Freelance journalism is harder today than it was years ago. This is thanks, at least in part, to the “pressure for speed and clicks.”
That’s according to Erik Sherman, a longtime freelance journalist and writer. His byline, for a wide range of publications, will surface in the first couple pages of a Google search.
If I remember correctly, it was his work as a freelancer a decade ago (and perhaps much longer), that first “introduced” me to Erik. As it is on the web, our paths have crisscrossed occasionally over the years.
Yet, Erik’s perspective isn’t only limited to journalism. He has also been a marketer and accepts an occasional commission for business writing. His experience sitting on both sides of the table, and a conceivably comparable pressure for clicks, has given him a balanced and long-term perspective on business communications and marketing.
And so, I’m delighted that Erik is my guest for this latest installment of the Off Script Q&A series.
1) You’ve been both sides of the table at times – as a journalist and marketer consultant – how do you think marketing in business has changed over your career?
“A big question. One part of an answer is bound to sound like a “get off my lawn” response, but I think there’s been a decline in the effort younger marketers put into learning the craft aspects of creative. It used to be that one would study the works of people who had been giants in the field and who had become so through the strength and success of their work.

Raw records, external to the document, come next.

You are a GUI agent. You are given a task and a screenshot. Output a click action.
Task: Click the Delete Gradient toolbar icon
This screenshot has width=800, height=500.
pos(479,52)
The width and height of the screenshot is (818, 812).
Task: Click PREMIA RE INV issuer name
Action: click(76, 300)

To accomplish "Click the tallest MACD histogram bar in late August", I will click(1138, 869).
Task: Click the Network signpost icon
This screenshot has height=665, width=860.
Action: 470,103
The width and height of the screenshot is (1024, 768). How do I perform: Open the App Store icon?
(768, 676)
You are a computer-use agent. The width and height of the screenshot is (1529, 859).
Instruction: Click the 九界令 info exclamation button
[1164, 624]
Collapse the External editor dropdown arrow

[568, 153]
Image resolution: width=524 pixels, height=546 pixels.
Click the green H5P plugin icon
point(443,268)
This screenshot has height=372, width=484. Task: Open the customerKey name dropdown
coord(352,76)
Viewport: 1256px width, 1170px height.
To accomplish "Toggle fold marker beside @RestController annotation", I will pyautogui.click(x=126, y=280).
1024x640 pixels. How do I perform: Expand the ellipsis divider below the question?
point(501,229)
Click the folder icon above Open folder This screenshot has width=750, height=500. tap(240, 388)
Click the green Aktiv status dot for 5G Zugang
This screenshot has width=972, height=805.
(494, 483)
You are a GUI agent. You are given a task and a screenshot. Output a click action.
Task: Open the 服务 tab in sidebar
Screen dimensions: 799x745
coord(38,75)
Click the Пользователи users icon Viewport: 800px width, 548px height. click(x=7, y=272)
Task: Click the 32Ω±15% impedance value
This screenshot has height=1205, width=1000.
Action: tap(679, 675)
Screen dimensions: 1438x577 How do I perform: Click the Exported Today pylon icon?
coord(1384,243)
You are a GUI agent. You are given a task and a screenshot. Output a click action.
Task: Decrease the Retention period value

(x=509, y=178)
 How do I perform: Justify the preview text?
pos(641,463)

Like the famous Rolls Royce advertisement: ‘At 60 miles per hour the loudest sound was the ticking of the electric clock.’ Evocative, brilliant, and the result of hours of pouring through engineering documents and then working on polishing the copy. Or experts in direct marketing who could bring the combined experience of many campaigns and testing to bear. So-called digital natives still have to affect the emotions and reasoning of the audience. They may have more in common with some segments of consumers, but it doesn’t mean that the basics are really different.
That’s like evoking the dot-com days when people claimed that the nature of business had changed. A laughable thought that was burned away with however many billions of invested funds as the majority of the ‘visionaries’ crashed and burned. That doesn’t mean there is no good creative, but too many people claim expertise based on some technology when they don’t really know what they’re doing.
On the flip side, technology and the ability to analyze data on big scales has opened new possibilities. You’d never have been able to so easily tailor campaigns to individuals and follow them from one place to another. Going through, in real time, the amount of material available through social media would have been impossible not long ago.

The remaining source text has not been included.